TO BE DONE: Present the data from its first line through the line containing "Looking at the image, I should click on (909, 757).", both included, as a numbered list, leaving out any blank lines.
_ _ _ _
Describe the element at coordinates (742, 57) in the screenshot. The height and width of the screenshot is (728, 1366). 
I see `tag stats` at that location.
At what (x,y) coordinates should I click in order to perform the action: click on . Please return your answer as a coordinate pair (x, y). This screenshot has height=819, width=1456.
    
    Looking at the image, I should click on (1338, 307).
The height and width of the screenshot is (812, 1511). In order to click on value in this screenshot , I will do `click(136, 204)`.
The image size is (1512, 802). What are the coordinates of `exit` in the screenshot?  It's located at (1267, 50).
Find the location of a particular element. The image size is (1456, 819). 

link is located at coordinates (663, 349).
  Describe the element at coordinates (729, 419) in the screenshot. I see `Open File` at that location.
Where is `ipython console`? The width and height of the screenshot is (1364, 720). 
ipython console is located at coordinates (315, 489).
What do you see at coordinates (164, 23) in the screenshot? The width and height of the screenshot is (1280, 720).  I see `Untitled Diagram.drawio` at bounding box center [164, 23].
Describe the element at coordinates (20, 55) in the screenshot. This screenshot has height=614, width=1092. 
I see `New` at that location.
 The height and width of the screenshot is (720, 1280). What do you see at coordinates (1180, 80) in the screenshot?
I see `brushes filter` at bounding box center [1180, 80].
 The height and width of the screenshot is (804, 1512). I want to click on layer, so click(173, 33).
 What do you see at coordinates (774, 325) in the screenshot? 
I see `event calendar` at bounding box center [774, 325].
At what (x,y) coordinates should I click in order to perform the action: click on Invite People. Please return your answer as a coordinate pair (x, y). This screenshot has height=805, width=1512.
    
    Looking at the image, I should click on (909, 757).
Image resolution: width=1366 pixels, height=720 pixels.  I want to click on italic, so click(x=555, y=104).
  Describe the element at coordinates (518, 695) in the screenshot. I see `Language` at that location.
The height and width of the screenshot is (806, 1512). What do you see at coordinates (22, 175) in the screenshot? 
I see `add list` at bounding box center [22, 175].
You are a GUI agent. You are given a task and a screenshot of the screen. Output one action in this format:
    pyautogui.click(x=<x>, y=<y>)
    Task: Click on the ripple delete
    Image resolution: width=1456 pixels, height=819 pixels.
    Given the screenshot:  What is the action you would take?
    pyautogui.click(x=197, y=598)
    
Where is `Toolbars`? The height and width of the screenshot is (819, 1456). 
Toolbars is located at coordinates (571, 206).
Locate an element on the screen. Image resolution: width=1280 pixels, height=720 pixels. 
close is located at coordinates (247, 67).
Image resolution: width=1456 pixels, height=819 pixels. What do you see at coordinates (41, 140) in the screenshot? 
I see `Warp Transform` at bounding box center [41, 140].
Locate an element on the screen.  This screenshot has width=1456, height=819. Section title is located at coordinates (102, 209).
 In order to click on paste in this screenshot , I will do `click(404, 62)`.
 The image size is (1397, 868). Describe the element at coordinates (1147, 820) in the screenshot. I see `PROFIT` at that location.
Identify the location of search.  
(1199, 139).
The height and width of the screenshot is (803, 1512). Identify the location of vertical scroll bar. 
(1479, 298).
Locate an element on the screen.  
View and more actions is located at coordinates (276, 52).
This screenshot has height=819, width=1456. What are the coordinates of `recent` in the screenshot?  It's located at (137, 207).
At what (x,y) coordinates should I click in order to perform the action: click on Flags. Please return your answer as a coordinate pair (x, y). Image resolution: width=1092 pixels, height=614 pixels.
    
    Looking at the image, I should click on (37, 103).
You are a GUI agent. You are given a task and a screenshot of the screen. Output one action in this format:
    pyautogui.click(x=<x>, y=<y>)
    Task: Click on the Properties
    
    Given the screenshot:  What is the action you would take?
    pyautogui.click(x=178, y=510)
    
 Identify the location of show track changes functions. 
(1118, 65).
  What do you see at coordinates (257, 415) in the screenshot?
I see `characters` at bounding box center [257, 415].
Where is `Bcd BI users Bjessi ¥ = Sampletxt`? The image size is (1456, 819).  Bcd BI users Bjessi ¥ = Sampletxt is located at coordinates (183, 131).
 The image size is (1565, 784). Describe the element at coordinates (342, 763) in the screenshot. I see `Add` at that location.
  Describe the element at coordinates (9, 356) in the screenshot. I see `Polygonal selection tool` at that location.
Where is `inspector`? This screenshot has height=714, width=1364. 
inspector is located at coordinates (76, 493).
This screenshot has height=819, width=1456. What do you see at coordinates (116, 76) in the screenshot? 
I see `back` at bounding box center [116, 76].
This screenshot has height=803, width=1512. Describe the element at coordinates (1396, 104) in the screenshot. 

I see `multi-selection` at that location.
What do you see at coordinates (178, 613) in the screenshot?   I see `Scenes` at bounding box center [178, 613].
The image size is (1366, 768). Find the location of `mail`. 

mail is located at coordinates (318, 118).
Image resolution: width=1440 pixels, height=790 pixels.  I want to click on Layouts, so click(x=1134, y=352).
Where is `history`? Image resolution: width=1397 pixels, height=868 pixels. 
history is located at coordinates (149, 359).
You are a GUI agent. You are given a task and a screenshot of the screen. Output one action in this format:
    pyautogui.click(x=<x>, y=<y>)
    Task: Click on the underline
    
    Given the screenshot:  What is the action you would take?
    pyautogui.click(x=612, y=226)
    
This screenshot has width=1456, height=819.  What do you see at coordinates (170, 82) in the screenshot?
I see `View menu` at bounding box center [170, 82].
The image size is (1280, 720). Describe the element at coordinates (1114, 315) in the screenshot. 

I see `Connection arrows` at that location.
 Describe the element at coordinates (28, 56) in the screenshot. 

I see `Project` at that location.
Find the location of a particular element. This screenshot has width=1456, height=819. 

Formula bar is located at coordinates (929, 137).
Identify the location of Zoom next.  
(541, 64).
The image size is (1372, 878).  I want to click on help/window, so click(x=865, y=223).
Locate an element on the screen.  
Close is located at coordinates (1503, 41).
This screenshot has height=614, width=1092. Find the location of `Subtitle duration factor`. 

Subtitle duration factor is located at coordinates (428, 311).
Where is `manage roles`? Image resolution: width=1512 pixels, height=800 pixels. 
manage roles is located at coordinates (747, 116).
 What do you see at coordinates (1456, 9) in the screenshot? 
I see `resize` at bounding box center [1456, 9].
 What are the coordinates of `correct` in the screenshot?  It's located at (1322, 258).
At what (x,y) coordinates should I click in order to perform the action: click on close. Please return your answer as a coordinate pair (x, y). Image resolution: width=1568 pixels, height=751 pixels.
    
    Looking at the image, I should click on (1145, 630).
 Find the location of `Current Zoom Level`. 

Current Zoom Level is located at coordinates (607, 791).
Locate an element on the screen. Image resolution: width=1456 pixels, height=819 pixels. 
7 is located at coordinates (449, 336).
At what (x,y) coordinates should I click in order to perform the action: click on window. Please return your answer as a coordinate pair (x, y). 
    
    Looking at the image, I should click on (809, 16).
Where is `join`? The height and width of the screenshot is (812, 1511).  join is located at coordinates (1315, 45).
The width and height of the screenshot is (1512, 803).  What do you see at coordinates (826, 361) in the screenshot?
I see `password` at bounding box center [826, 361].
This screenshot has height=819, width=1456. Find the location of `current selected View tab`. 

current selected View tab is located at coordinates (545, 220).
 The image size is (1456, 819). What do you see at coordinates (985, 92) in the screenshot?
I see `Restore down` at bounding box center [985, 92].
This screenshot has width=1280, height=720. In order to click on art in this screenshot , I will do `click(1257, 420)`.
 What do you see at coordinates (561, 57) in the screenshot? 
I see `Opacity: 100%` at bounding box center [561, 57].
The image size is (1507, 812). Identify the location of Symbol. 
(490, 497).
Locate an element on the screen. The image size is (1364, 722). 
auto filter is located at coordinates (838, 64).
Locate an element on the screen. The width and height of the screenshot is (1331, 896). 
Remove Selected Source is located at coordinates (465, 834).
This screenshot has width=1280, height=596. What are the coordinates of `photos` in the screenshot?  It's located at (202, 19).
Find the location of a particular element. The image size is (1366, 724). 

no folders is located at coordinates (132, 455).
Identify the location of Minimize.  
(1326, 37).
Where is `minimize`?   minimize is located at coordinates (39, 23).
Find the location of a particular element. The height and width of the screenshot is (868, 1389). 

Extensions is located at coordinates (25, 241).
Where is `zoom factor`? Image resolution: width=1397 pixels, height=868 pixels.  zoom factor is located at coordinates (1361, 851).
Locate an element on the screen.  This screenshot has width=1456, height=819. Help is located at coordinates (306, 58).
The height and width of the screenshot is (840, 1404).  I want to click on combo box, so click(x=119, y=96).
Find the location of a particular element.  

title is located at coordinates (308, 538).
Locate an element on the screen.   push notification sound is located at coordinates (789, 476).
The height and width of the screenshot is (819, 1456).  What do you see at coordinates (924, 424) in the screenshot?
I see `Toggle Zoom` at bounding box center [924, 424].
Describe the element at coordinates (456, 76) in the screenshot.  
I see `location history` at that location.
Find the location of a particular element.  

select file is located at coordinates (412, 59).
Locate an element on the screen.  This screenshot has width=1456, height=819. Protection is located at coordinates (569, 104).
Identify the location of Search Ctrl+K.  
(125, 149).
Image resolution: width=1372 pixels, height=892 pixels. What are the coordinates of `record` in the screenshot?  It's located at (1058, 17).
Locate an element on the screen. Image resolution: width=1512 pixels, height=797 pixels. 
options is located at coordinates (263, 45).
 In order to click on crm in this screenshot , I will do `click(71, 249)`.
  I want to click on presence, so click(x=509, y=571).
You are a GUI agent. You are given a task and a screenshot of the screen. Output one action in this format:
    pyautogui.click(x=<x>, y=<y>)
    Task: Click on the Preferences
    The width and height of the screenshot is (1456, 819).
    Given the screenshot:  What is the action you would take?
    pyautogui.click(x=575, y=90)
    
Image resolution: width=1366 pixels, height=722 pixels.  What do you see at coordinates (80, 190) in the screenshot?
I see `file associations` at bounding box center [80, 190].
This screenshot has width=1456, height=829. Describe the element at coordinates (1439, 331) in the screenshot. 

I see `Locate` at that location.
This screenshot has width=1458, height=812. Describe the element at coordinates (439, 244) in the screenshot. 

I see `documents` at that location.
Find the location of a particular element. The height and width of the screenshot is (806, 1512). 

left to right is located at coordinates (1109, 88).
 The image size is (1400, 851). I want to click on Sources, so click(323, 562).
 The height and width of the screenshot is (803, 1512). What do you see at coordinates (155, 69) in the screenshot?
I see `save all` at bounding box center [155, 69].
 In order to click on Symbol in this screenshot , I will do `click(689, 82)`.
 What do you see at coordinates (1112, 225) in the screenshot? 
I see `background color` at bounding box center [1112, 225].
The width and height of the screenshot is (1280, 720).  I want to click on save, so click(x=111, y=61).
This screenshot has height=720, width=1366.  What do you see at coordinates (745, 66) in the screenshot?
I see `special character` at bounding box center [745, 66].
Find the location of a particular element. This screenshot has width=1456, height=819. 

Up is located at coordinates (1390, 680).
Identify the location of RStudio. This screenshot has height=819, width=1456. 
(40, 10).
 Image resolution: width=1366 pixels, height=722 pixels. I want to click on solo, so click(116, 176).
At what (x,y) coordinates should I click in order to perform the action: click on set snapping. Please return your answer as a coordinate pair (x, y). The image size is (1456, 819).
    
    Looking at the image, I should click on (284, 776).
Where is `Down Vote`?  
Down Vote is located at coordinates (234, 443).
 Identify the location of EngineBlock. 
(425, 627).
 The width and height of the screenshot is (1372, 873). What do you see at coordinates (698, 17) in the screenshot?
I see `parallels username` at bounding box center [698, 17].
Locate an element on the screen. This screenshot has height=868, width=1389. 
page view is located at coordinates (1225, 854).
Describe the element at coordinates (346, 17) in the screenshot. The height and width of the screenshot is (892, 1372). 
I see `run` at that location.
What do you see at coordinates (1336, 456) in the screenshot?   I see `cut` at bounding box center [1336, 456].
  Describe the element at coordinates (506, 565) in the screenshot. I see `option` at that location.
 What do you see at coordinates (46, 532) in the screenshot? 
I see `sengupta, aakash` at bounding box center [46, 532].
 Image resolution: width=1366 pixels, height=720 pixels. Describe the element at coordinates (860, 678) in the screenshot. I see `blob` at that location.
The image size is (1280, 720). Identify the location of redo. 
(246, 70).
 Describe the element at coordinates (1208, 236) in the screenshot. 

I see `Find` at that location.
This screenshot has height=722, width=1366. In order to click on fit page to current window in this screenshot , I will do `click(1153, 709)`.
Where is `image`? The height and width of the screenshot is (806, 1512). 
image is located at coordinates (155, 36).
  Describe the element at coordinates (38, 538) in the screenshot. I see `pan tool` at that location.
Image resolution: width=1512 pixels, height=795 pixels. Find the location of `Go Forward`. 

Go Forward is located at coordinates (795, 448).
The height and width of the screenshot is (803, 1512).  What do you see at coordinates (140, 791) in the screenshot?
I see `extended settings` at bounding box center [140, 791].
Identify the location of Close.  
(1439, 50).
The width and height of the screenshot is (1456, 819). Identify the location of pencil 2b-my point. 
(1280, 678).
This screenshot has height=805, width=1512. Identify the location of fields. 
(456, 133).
_ _ _ _
WRITTEN ANSWER:
1. Describe the element at coordinates (742, 57) in the screenshot. The height and width of the screenshot is (728, 1366). 
2. I see `tag stats` at that location.
3. At what (x,y) coordinates should I click in order to perform the action: click on . Please return your answer as a coordinate pair (x, y). This screenshot has height=819, width=1456.
4.     Looking at the image, I should click on (1338, 307).
5. The height and width of the screenshot is (812, 1511). In order to click on value in this screenshot , I will do `click(136, 204)`.
6. The image size is (1512, 802). What are the coordinates of `exit` in the screenshot?  It's located at (1267, 50).
7. Find the location of a particular element. The image size is (1456, 819). 
8. link is located at coordinates (663, 349).
9.   Describe the element at coordinates (729, 419) in the screenshot. I see `Open File` at that location.
10. Where is `ipython console`? The width and height of the screenshot is (1364, 720). 
11. ipython console is located at coordinates (315, 489).
12. What do you see at coordinates (164, 23) in the screenshot? The width and height of the screenshot is (1280, 720).  I see `Untitled Diagram.drawio` at bounding box center [164, 23].
13. Describe the element at coordinates (20, 55) in the screenshot. This screenshot has height=614, width=1092. 
14. I see `New` at that location.
15.  The height and width of the screenshot is (720, 1280). What do you see at coordinates (1180, 80) in the screenshot?
16. I see `brushes filter` at bounding box center [1180, 80].
17.  The height and width of the screenshot is (804, 1512). I want to click on layer, so click(173, 33).
18.  What do you see at coordinates (774, 325) in the screenshot? 
19. I see `event calendar` at bounding box center [774, 325].
20. At what (x,y) coordinates should I click in order to perform the action: click on Invite People. Please return your answer as a coordinate pair (x, y). This screenshot has height=805, width=1512.
21.     Looking at the image, I should click on (909, 757).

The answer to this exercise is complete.